*EXERCISE OBJECTIVE*
When you reach the line containing "Task: Click the Price button", begin reproducing the material exactly, stop after the line containing "The width and height of the screenshot is (1500, 961).", and leave out any pictures along the way.

*EXTRACTED INFORMATION*
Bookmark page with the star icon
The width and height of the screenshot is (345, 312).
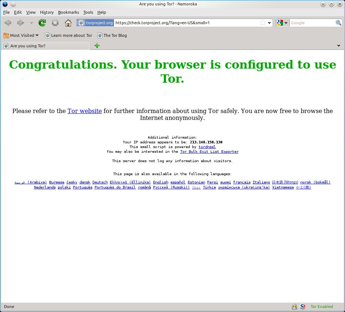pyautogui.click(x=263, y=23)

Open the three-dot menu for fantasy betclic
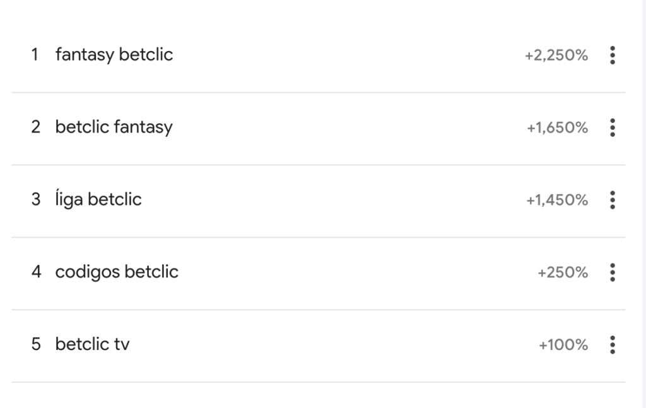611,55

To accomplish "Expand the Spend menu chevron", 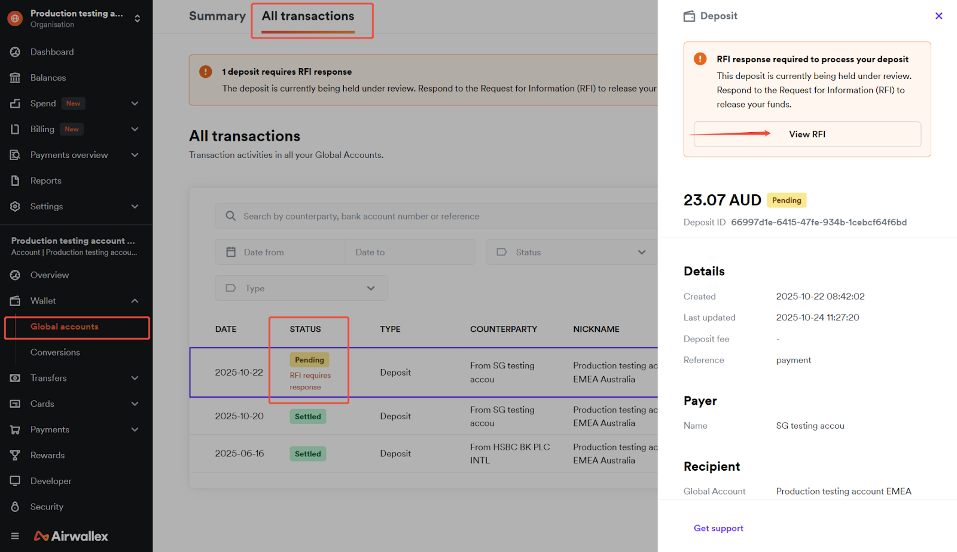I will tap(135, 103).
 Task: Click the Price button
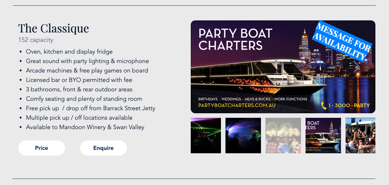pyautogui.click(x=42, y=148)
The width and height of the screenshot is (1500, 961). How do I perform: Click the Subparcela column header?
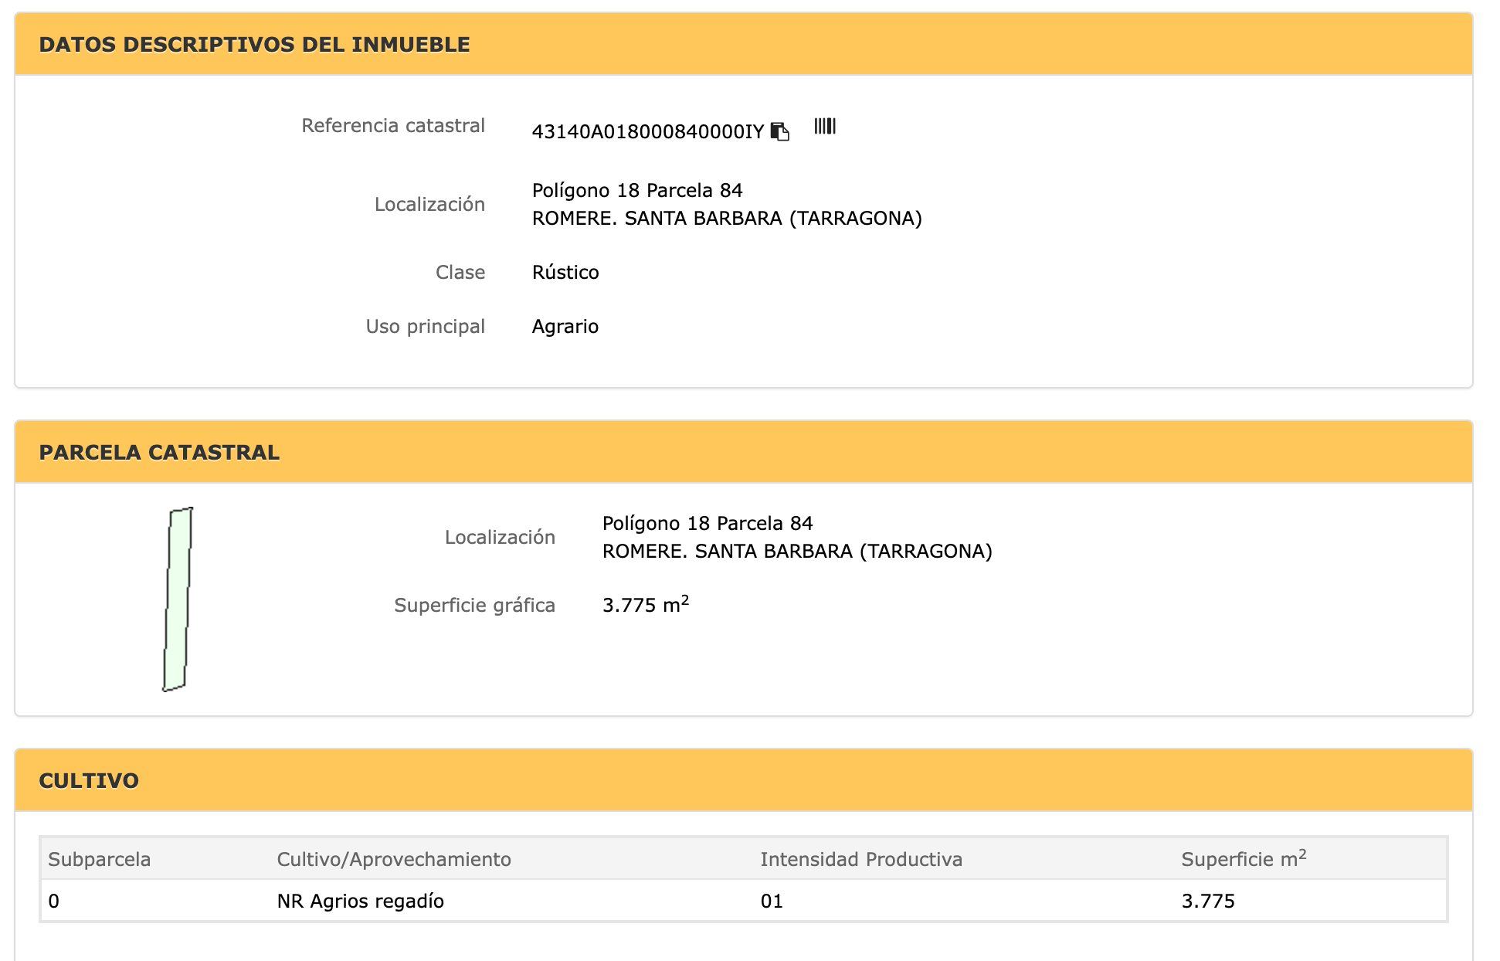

...

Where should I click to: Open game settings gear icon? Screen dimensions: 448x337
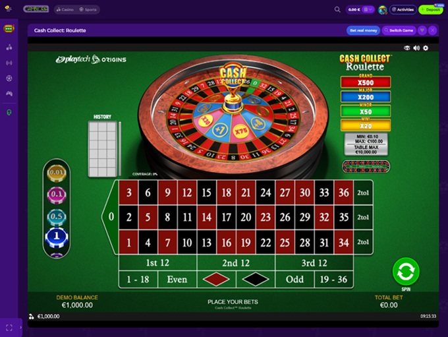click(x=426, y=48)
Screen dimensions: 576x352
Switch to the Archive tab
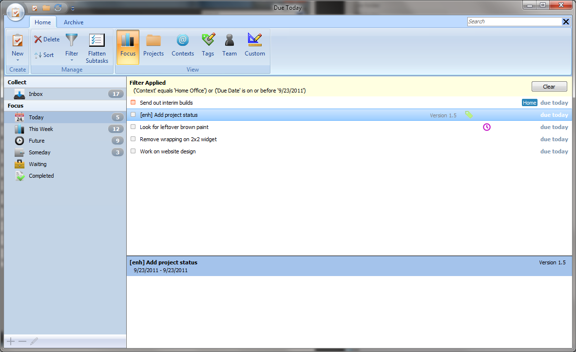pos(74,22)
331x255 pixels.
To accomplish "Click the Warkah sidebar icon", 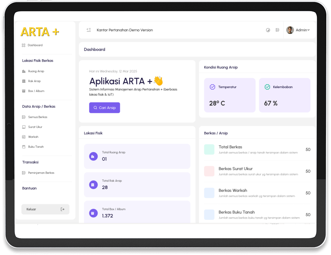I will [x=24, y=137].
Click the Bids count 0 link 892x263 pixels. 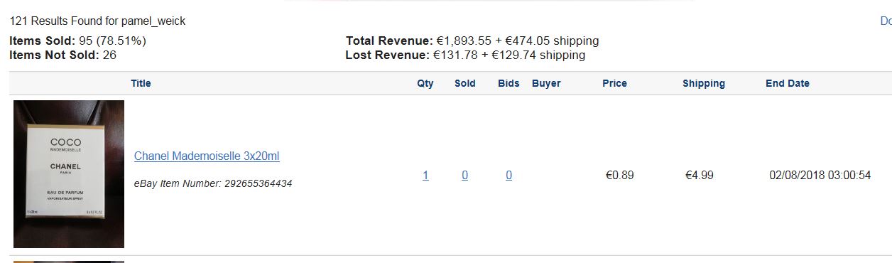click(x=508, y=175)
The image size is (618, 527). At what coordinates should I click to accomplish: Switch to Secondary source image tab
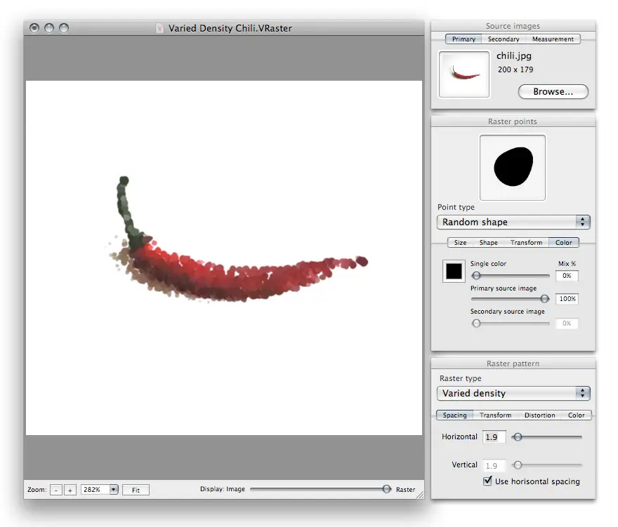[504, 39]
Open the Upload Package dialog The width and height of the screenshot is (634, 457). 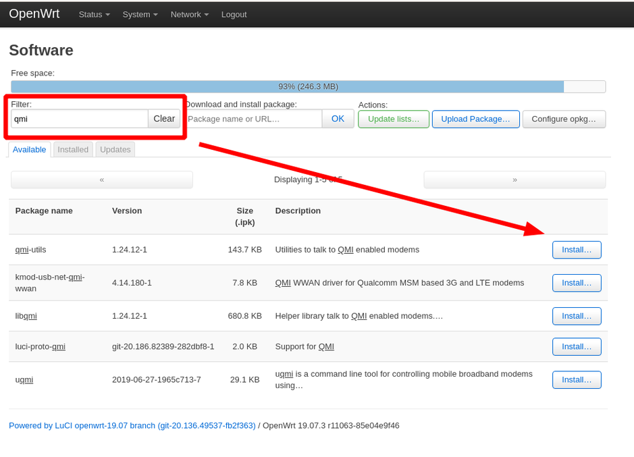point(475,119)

*OUTPUT OF THE EXERCISE*
 Task: Click the Price button
pyautogui.click(x=42, y=148)
The width and height of the screenshot is (1500, 961). How do I perform: Click the Subparcela column header?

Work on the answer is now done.